Man kann aber die Verbrechen eines Menschen nicht ungeschehen machen, wenn man die Erinnerung an ihn löscht, erkennt Hildebrandt zutreffend. Von Geschichtsbewusstsein soll die Umbenennungswut zeugen. Sie ist im Gegenteil historisch ahnungslos – und stützt die Thesen von George Orwell: „Wer die Vergangenheit kontrolliert, kontrolliert die Zukunft“, ist die zentrale Doktrin seines „Engsoc“. Die Macht verkommt zum pervertierenden Faktor, der den Glauben an eine emanzipatorische Vernunft diskreditiert: Für die Stabilität des Regimes ist die permanente Fälschung der Geschichte durch das „Ministerium für Wahrheit“ ebenso unverzichtbar wie die permanente Unterdrückung und Überwachung durch das „Ministerium für Liebe“. Schon 1991 erkannte Richard Saage, dass in den 1940er Jahren „alle Hauptströmungen politischen Denkens autoritär“ waren: „Jede neue politische Theorie, welchen Namen sie sich auch geben mochte, führte zurück zur Hierarchie und Reglementierung.“ Politische Verhärtungen wie Inhaftierung ohne Prozess, Geständniserpressung oder gar Deportation wurden „nicht bloß allgemein wieder eingeführt, sondern auch von Leuten toleriert und sogar verteidigt, die sich für aufgeklärt und fortschrittlich hielten“. Nicht nur im Lichte der aktuellen Corona-Diskussion muss man darob erschrecken.

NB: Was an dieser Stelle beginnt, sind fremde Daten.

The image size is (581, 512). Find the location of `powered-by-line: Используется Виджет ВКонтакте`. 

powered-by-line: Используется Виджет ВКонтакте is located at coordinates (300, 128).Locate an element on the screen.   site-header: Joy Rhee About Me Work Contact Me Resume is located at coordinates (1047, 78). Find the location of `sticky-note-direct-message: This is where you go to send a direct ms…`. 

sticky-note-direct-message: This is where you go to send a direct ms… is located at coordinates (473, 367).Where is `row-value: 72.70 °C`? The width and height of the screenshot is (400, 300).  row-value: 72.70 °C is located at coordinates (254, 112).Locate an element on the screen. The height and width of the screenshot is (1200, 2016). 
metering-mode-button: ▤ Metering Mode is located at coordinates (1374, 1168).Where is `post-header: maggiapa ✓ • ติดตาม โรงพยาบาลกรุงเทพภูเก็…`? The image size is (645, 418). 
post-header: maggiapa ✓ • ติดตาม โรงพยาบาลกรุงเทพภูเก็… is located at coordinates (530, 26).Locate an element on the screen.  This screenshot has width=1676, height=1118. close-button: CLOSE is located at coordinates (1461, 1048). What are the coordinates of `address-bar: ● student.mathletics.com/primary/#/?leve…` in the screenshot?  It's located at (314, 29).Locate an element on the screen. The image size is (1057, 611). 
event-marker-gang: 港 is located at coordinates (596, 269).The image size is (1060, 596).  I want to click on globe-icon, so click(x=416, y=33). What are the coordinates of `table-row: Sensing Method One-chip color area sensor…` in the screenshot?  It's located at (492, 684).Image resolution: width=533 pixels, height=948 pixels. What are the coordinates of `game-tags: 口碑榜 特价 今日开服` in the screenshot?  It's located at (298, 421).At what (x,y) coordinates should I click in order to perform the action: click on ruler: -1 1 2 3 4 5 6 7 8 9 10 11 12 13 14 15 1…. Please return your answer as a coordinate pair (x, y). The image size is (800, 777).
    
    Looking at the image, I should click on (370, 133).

Der Kampf gegen Rechtsextremismus und Rassismus, er hat längst auch die Ornithologie erreicht – und das nicht nur in Deutschland, bilanziert Hildebrandt. „Man könnte auch sämtliche Adler verdammen, weil der Vogel mal die Reichskriegsflagge der Kaiserlichen Marine verziert hat. Wo kommen wir denn da hin?“, empört sich plötzlich sogar Barthel. Ganz fertig sind die Deutschen mit den ornithologischen Spuren ihrer Geschichte aber noch nicht. So finden sich immer noch das Odins- und das Thorshühnchen in der offiziellen Namensliste. Die beiden Vogelarten hießen noch zu Beginn des 20. Jahrhunderts Schmalschnäbliger und Plattschnäbliger Wassertreter. Im Jahr 1937 erhielten sie von dem Vogelkundler Günther Niethammer in seinem dreibändigen „Handbuch der deutschen Vogelkunde“ ihre neuen Namen – als Reverenz an die naziverehrte germanische Götterwelt. Seine SS-Mitgliedschaft und seine zweijährige Stationierung als KZ-Wachmann („Beobachtungen über die Vogelwelt von Auschwitz“, Wien 1942) schadeten der Karriere des Ornithologen übrigens nicht: Von 1968 bis 1973 war Niethammer Präsident der Deutschen Ornithologen-Gesellschaft.